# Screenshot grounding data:
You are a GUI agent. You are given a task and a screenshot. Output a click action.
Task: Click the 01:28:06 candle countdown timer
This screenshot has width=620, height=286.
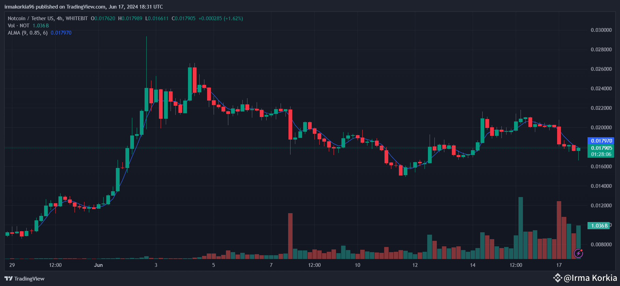(x=601, y=154)
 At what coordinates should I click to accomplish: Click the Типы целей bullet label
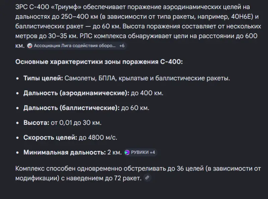coord(43,78)
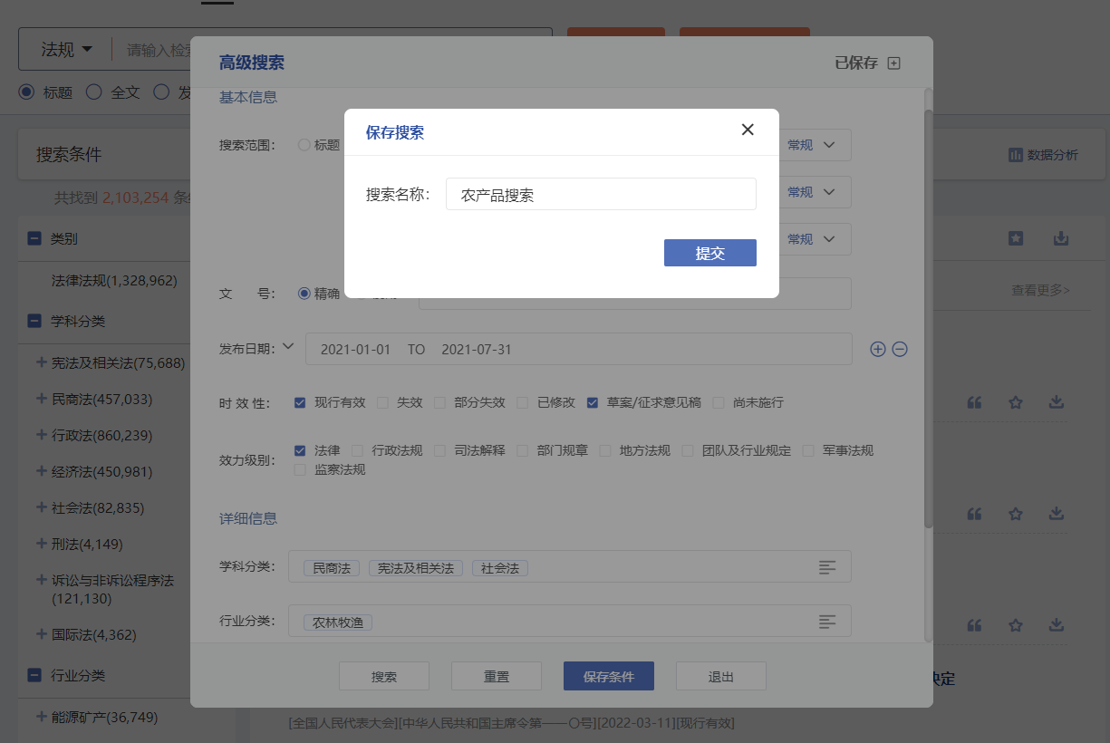Expand the 民商法 tree item

pos(41,399)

# YOUR OBJECTIVE:
All lines from the one containing "At what coordinates" to the end of the entries should appear in the output exactly as written, with no pictures.

# TASK OUTPUT:
 At what coordinates should I click to accomplish: Click the Типы целей bullet label
coord(43,78)
Expand the 民商法 tree item

pos(41,399)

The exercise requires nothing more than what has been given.